(Dataset rows)
*-*-*

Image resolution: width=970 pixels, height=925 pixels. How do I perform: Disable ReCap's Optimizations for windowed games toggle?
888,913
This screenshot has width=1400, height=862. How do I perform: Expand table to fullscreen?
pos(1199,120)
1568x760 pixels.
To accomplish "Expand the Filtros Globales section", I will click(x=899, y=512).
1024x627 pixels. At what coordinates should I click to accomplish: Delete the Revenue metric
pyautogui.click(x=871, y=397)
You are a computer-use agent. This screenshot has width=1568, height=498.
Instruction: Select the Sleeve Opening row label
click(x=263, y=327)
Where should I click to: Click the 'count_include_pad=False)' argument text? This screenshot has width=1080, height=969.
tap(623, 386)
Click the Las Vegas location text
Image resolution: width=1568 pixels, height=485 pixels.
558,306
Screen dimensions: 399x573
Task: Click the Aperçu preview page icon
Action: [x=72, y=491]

*-*-*

- WHAT IS EXPECTED
Return every one of the rows above with its wording, numbers, and punctuation unchanged.

- SOLUTION BELOW
Image resolution: width=970 pixels, height=925 pixels. How do I perform: Disable ReCap's Optimizations for windowed games toggle?
888,913
This screenshot has width=1400, height=862. How do I perform: Expand table to fullscreen?
pos(1199,120)
1568x760 pixels.
To accomplish "Expand the Filtros Globales section", I will click(x=899, y=512).
1024x627 pixels. At what coordinates should I click to accomplish: Delete the Revenue metric
pyautogui.click(x=871, y=397)
You are a computer-use agent. This screenshot has width=1568, height=498.
Instruction: Select the Sleeve Opening row label
click(x=263, y=327)
Where should I click to: Click the 'count_include_pad=False)' argument text? This screenshot has width=1080, height=969.
tap(623, 386)
Click the Las Vegas location text
Image resolution: width=1568 pixels, height=485 pixels.
558,306
Screen dimensions: 399x573
Task: Click the Aperçu preview page icon
Action: [x=72, y=491]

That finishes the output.